Temuan pertama yang membuat saya beristighfar in person --pakai mulut dan bukan cuma dalam hati-- adalah sebuah foto lama yang terselip di dalam sebuah novel. Novel itu hendak saya donasikan, tapi entah kenapa saya tergerak untuk membuka halamannya dulu. Padahal novel-novel lain yang saya masukkan ke kotak donasi tidak mendapat kesempatan terakhir untuk saya tengok. 


Jadi walaupun selama ini kamu pikir kamu sudah move on, belum tentu benda-bendamu pun juga sudah move on. Ternyata, dan saya baru sadar setelah seharian ini, mereka masih menyimpan kenangan lama yang tidak kamu sadari masih di sana.

I'm sorry, Kak. I really am. Goodbye, though.

Karena saya bukan tipe yang bisa biasa saja terhadap kenangan. Heran sih, gimana ya caranya supaya bisa jadi lebih cuek. Masih muda saja saya sudah se sentimentil ini, apalagi nanti kalau sudah tua saat memori adalah satu-satunya harta yang tersisa. Pantas saja Tuhan masih membawa saya ke jalan ini sampai sekarang, saya disuruh harus belajar mengentaskan emosionil ini. Karena akan sangat membebani jika terus menerus membawa-bawa kenangan lama, sulit melepas benda-benda, sekecil apapun.

Saya bahkan masih menyimpan bros dan lip ice yang pertama kali dibelikan oleh Papa, 15 tahun yang lalu saat saya hendak dikirim ke Gorontalo untuk sekolah. Bros itu tentu sudah karatan, terakhir dipakai pun 10 tahun yang lalu, dan lip ice nya.. ya sudah kadaluarsa lah pasti. Entah kenapa mereka selalu lolos dari sortiran saya selama ini.





Walau memang berat sekali rasanya membuang keduanya. Tapi saya ingat kata-kata Marie Kondo: cinta orang yang telah memberikanmu benda-benda itu, tidak terpatri hanya pada benda. Mereka akan tetap ada, dan tetap mencintaimu walau mereka tahu kamu membuang pemberiannya. 


Ya, mungkin salah satu alasan kenapa selama ini benda-benda itu masih saya bawa adalah karena saya ingin terus mengingat bahwa pernah ada masa di mana saya dan Papa begitu romantis, dan dia begitu menyayangi saya. I know he still does, though. It's just too weird to show it now. I'm a big girl. I don't need a hug anyway. Right.


Nyaris semua memento yang saya simpan-simpan selama ini berakhir di kantong pembuangan. Yang sulit lagi adalah ketika menemukan benda yang pernah dibeli, namun tidak pernah dipakai.
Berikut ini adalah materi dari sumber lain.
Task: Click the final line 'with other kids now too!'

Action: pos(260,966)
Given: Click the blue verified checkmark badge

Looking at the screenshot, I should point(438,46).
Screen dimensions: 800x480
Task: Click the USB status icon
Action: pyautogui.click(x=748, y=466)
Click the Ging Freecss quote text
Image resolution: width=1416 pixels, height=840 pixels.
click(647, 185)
Kecenderungan saya selama ini adalah untuk menyimpan benda itu dengan alasan mungkin suatu hari akan dipakai. Tidak. Sudah terbukti setelah beberapa kali menyortir barang, benda itu akhirnya tidak pernah terpakai. Lagi-lagi, saya ingat kata Marie Kondo nilai yang patut diambil adalah rasa senang, bahagia, antusias, ketika benda itu kamu beli. Bukan terletak pada benda itu sendiri, tapi perasaan yang kamu dapat saat mendapatkan benda itu. Maka berterima kasihlah padanya, dan beri dia kesempatan untuk berguna bagi orang lain. So I thank them, and put them in the donate box.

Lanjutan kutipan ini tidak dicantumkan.